Index Terms—mixed signal, neural networks, analog memory, dual row, dual array

# I. INTRODUCTION

Neural networks have found widespread application in numerous fields including computer vision [1]–[5], natural language processing [6], [7], fraud detection [8], [9], autonomous technologies [10], [11], healthcare [12], [13], and behavioral prediction [14], [15]. As neural networks become larger and more complex there is a growing concern about power consumption, especially for edge devices that have limited energy sources. This has led to an increase in research for smaller and more efficient neural networks which include techniques to reduce the networks size such as pruning and weight dropout [16], [17], and thus have the potential to operate on the edge since they can be scaled down in size and complexity.

Neural networks can be designed using digital or mixedsignal architectures [18], [19]. Digital neural networks perform all calculations related to the vector matrix multiplication (VMM) in the digital domain [20]. In contrast, mixed-signal neural networks perform the VMM in the analog domain and convert the result to the digital domain for further processing [21]. In particular, mixed-signal neural networks outperform the digital ones in energy efficiency [22] due to the usage of

The authors are with the Electrical and Computer Engineering Department, Wayne State University, Detroit, USA (email: ev7854@wayne.edu, nabil.sarhan@wayne.edu, alhawari@wayne.edu).

Corresponding author is Melvin D. Edwards II.

This work was supported by the National Science Foundation (NSF) under grant number 2221753.



Fig. 1. A high-level schematic of (a) Generic dual array and (b) generic dual row.

memory technologies that enables in-memory computations and thus substantially reduce the energy of data transfer.

A key component in mixed-signal neural networks is the memory to store the values of the weights.

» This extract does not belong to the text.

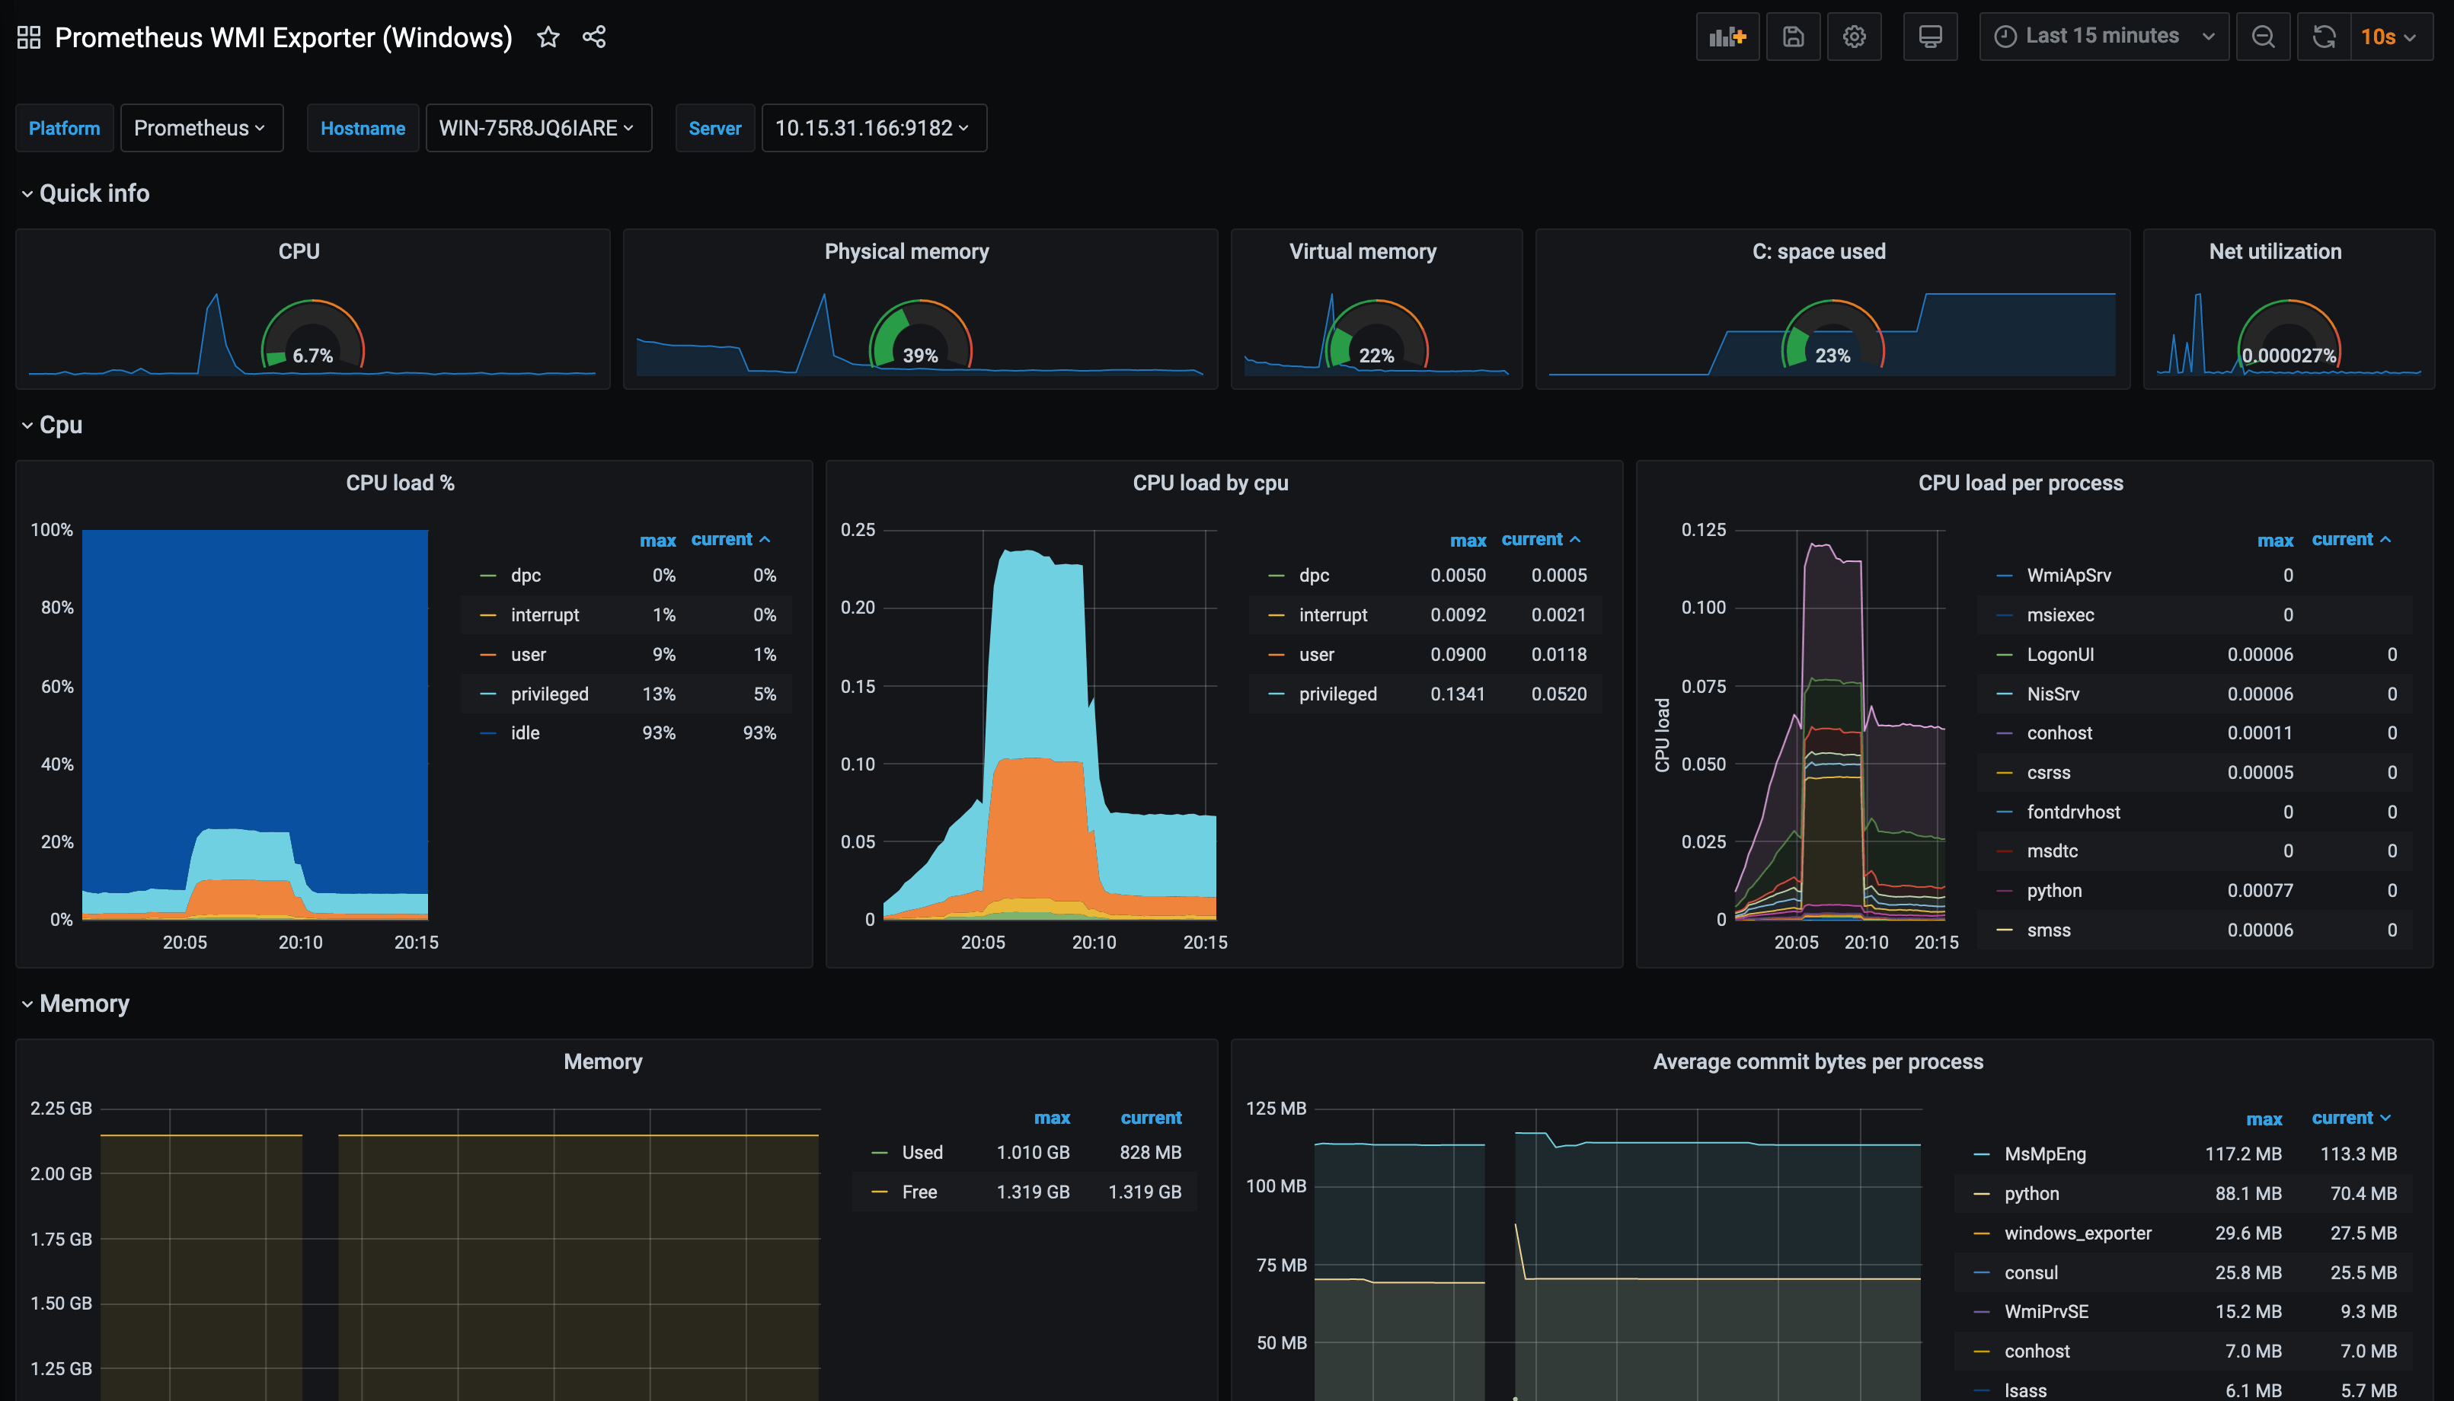Toggle the privileged series in CPU load by cpu
This screenshot has height=1401, width=2454.
(x=1338, y=693)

Analog memory technologies that provide in-memory computation include embedded flash memory, Resistive RAM (RRAM), Phase-Change RAM (PCRAM), and Magnetic RAM (MRAM). Other memory technologies can be used to implement nearmemory computation, such as SRAM that stores the weights digitally and then convert them to analog using pulse width modulation. The interest in multi-level circuits has grown to realize a CMOS-based, multi-bit, analog memory circuits that can perform near memory computation, where the weights are stored in analog domain [23].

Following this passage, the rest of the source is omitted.